Aber als dies dient der Konzentration auf die musikalische Interpretation. Allen voran auf das berührende Paar Mimi und Rudolfo. Sehoon Moon hat die Rolle des Rodolfo von Long Long übernommen, der auf Grund von Visa Verzögerungen leider die Proben nicht mitmachen konnte. Der Koreaner erfüllt die Rolle des strahlenden mitfühlenden Liebhabers zur vollsten Zufriedenheit. Lyrische Höhen, die er auch in feiner Legatokultur breit auffächern kann, ein sympathisch weiches Timbre mit klarer Diktion kennzeichnen seine Stimme. Yaritza Veliz als Mimi bezaubert mit junger Frische, locker und leicht geführter Stimme. Auch spielerisch fügt sie sich der Rolle gut ein. Wohlig weich passt sie sich in den Duetten ihrem Partner an. Daniel Scofield ist ein unscheinbarer Marcello. Seine Stimme sitzt tief verschlossen und bleibt farblos. Vuvu Mpofu als seine angebetene wechselhafte Musetta hat dagegen eine kräftige Stimme mit Umfang in der Höhe und dunklen Tiefen. Im Spiel bleibt die Südaftikanerin hölzern. Ivo Stanchev singt die düstere Mantelarie mit viel Wehmut ordentlich und berührend. Luthando Qave versucht als Schaunard Munterkeit und Flair in der Tristesse zu erzeugen bleibt aber ein exotischer Fremdkörper in seinem abwegigen Oitfit im Frack und seinen gekünstelten Bewegungen.

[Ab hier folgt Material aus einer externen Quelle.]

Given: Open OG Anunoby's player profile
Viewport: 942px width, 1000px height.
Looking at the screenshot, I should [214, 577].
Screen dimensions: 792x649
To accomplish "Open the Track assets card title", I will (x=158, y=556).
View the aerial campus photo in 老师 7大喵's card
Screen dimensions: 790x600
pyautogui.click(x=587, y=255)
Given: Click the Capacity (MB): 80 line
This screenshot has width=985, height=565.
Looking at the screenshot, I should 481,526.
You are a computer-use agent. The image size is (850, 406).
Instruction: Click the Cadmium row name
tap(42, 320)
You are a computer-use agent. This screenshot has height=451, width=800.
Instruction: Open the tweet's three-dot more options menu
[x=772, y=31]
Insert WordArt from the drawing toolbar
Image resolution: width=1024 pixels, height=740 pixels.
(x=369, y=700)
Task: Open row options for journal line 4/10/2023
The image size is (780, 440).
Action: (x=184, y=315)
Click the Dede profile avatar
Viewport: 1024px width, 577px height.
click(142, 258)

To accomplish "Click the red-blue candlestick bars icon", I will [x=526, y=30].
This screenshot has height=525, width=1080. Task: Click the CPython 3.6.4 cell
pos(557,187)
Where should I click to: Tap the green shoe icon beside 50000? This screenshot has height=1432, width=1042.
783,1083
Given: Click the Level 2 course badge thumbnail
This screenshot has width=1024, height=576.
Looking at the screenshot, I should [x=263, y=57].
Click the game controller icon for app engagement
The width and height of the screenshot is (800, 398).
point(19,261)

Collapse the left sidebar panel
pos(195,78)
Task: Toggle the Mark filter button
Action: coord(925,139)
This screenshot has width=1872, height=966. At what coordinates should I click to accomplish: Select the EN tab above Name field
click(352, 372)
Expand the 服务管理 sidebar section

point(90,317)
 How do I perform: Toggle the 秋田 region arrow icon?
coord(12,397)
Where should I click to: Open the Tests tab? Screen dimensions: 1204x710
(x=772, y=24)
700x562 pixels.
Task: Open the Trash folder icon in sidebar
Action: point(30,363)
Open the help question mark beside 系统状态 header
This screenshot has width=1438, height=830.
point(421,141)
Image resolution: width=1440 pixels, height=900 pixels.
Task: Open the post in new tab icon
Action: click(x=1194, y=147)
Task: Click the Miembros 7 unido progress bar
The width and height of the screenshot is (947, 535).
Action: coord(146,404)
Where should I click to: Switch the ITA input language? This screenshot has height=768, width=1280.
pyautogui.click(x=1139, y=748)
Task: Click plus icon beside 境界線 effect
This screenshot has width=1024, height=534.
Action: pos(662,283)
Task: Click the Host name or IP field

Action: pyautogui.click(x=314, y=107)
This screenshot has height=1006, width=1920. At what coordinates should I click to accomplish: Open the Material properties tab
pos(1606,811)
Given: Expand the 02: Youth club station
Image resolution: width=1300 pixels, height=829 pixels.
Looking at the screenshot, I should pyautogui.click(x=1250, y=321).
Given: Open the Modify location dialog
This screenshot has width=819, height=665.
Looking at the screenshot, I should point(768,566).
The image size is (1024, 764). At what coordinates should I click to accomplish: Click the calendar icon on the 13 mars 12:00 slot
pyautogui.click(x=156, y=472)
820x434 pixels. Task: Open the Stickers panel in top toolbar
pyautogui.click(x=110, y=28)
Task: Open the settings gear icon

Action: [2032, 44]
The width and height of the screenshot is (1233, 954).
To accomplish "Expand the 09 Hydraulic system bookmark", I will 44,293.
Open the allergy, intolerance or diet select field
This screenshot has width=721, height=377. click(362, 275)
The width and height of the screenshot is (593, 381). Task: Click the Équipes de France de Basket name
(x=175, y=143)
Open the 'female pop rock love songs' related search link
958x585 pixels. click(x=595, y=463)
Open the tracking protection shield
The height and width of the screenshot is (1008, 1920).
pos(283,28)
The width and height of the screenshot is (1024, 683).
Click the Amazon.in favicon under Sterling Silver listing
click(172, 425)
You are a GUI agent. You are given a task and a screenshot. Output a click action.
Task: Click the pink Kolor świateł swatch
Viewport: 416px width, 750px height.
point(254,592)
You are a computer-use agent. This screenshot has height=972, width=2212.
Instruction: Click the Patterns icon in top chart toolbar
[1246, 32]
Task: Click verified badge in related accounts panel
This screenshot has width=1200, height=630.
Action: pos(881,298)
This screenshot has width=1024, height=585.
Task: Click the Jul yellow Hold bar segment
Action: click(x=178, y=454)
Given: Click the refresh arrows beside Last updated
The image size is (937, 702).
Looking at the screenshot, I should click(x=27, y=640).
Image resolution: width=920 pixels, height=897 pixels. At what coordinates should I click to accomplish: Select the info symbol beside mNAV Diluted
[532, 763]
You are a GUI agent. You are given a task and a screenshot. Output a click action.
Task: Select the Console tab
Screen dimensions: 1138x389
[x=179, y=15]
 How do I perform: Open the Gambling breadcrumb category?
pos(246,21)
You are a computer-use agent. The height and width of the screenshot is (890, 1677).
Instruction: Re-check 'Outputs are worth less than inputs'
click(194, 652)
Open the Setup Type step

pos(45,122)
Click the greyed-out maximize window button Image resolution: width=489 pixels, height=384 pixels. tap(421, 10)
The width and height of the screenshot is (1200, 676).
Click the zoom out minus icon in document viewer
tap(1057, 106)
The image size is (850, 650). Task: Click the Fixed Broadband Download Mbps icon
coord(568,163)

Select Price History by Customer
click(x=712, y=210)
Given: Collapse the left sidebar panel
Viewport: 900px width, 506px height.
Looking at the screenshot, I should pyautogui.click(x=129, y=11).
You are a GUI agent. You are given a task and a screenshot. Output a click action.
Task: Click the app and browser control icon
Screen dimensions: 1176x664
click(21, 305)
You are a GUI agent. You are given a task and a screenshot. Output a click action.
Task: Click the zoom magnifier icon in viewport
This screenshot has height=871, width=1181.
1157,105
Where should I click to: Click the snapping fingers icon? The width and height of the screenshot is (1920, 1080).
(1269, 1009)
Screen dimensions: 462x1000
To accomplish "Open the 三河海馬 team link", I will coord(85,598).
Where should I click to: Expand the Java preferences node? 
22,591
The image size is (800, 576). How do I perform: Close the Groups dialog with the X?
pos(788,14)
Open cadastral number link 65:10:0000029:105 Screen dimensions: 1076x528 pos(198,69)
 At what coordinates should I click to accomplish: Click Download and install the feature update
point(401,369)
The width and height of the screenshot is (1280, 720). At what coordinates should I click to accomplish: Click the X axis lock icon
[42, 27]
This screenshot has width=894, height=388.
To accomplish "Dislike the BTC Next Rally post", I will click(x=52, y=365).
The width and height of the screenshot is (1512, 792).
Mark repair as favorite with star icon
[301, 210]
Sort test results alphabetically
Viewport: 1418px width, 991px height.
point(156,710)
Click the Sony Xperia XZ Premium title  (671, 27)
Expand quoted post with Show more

Christopher Lemmings begleitet als personifizierter Tod, der über der kranken Mimi schwebt, die Handlung stumm mit wenigen Gesten. Seine schwarze mysteriöse Präsenz drückt die Stimmung. Als Parpignol darf er auch seine dunkle Stimme zeigen.

Das London Philharmonic Orchestra stellt alljährlich das Festival Orchester in Glyndebourne. Jordan de Souza steht für die Produktion von La Boheme am Pult. Der junge Kanadier hat bereits an vielen Opernhäusern, als auch bei den Bregenzer Festspielen dirigiert. Mit viel Gespür, Tempo und nuanciertem Dirigat kreiert er aus dem Graben heraus Intimität, Emotionen und bewegende Gefühle. Nie wird es laut oder überdreht, mit geschmeidig wachsenden Volumen untermalt er Arien und Duette und unterlegt die Sänger mit satten Klangfarben. Die Handlung nimmt so Fahrt und Stimmung auf. Die Tragödie erhält einen musikalischen Rahmen vor nahezu ausverkauften Haus.

Nach zweijähriger Pause darf das Publikum wieder auf dem herrlichen Anwesen im Süden Londons bei sonnigen sommerlichen Temperaturen das beliebte Picknick einnehmen und mit dem Besuch der Oper verbinden. Ein besonderes Erlebnis das ungebrochen großen Zuspruch hat.